Goal of the exercise | If a line in the records contains the word "computer", count it; state the resulting number and nothing more.

##### Records supplied

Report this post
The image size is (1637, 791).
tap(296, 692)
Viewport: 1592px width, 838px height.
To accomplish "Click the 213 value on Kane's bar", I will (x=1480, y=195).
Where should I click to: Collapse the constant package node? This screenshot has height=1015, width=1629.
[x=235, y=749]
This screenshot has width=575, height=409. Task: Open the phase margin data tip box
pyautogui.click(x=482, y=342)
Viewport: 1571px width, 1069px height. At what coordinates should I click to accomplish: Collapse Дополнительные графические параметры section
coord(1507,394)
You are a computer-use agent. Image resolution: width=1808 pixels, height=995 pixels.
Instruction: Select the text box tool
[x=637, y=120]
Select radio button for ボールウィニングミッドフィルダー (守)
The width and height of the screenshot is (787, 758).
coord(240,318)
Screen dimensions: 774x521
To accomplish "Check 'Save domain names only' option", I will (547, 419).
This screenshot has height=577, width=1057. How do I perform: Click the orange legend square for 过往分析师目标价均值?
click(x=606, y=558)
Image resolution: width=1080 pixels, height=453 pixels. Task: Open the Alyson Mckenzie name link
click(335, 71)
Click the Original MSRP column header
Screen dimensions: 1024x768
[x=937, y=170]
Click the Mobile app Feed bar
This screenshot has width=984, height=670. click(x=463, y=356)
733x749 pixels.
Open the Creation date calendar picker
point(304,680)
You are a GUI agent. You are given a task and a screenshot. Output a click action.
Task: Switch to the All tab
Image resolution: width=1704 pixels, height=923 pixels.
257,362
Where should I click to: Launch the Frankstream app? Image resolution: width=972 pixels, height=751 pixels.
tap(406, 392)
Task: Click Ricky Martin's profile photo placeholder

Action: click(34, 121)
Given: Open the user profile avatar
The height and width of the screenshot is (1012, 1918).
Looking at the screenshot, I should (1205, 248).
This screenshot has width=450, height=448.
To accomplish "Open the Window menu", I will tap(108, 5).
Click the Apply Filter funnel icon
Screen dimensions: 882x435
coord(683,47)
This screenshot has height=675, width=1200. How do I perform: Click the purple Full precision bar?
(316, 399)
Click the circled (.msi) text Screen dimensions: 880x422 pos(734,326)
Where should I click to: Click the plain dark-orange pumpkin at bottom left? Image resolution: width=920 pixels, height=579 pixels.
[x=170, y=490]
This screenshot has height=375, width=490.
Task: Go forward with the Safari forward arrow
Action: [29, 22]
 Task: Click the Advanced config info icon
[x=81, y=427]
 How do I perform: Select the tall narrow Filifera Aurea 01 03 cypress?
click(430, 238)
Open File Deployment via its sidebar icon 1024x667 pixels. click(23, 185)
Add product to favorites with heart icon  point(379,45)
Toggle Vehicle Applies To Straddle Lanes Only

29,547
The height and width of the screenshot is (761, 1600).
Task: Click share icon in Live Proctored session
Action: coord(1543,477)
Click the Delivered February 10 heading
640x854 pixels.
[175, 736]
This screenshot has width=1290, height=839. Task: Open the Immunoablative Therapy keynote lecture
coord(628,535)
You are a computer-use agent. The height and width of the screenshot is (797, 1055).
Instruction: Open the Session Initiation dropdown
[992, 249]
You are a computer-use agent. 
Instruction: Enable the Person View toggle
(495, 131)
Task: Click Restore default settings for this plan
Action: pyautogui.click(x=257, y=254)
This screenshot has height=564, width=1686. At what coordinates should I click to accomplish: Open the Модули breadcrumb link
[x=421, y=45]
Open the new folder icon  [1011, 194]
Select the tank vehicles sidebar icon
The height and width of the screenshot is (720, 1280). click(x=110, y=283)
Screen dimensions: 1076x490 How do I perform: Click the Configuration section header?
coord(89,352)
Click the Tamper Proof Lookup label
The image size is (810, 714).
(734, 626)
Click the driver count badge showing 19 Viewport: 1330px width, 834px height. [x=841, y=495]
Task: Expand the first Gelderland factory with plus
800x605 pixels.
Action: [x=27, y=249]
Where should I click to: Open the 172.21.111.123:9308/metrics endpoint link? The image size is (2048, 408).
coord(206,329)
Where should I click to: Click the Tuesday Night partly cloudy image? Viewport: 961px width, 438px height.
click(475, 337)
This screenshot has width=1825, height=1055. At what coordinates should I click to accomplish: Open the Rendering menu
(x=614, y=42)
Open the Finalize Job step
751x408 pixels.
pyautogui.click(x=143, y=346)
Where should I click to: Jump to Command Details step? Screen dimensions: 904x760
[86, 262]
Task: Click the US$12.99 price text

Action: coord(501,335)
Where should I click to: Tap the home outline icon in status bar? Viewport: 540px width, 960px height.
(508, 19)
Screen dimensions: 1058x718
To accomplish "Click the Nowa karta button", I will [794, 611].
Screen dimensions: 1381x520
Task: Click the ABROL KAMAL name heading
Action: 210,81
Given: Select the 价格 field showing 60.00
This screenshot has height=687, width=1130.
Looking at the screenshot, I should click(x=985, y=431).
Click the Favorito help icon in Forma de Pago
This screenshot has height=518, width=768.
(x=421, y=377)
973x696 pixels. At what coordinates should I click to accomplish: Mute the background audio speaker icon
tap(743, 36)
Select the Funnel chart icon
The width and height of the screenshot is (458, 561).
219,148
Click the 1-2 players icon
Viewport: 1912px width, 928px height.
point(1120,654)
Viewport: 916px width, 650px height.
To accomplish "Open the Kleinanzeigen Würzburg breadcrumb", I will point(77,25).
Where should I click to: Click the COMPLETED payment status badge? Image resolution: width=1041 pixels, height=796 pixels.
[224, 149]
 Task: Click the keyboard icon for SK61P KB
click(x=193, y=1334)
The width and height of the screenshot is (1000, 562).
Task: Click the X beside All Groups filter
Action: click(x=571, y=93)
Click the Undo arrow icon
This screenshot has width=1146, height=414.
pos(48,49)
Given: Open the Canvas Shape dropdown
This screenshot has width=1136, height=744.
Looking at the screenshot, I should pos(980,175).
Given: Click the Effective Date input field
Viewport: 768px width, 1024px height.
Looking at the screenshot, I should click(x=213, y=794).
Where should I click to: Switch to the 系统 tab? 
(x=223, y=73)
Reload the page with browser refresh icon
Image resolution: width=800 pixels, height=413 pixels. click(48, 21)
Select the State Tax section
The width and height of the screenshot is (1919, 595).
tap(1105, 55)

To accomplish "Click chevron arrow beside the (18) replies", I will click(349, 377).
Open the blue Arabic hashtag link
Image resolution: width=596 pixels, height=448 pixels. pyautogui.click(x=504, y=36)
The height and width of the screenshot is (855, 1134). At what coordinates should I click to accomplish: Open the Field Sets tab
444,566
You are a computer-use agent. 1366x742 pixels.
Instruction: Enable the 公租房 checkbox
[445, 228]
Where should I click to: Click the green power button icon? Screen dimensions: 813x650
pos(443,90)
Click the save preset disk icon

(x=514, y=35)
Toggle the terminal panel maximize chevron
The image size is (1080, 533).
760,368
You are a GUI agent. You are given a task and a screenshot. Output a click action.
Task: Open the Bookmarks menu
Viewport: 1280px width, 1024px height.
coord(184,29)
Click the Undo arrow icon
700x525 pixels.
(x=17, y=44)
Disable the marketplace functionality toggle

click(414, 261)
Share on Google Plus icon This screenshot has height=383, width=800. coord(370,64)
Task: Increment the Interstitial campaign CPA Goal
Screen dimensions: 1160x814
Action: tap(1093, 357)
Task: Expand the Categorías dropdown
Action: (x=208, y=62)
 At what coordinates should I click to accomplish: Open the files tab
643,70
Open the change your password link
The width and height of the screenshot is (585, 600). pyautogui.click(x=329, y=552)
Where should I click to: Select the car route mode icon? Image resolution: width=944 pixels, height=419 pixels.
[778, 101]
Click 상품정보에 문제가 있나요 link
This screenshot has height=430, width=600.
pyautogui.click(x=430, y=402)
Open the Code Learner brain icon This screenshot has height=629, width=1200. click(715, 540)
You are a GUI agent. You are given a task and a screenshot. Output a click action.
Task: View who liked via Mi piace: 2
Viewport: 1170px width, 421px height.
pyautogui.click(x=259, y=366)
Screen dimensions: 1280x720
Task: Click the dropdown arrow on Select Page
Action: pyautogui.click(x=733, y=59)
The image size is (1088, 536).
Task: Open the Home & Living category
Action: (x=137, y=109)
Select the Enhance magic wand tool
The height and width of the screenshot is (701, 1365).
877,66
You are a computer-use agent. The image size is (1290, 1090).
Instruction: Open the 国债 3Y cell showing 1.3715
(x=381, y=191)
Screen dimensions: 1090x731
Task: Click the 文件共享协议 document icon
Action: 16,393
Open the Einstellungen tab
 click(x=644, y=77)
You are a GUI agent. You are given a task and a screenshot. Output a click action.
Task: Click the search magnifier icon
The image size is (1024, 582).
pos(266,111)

##########

Response | 5